++++ Data for review ++++

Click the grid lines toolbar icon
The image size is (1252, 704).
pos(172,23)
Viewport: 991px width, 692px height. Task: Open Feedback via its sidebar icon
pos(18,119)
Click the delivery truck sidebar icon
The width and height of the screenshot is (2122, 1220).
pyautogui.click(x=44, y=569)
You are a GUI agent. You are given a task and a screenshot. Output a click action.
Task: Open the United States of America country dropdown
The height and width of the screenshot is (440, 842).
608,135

++++

Reproduce every entry, word for word.

Click the grid lines toolbar icon
The image size is (1252, 704).
pos(172,23)
Viewport: 991px width, 692px height. Task: Open Feedback via its sidebar icon
pos(18,119)
Click the delivery truck sidebar icon
The width and height of the screenshot is (2122, 1220).
pyautogui.click(x=44, y=569)
You are a GUI agent. You are given a task and a screenshot. Output a click action.
Task: Open the United States of America country dropdown
The height and width of the screenshot is (440, 842).
608,135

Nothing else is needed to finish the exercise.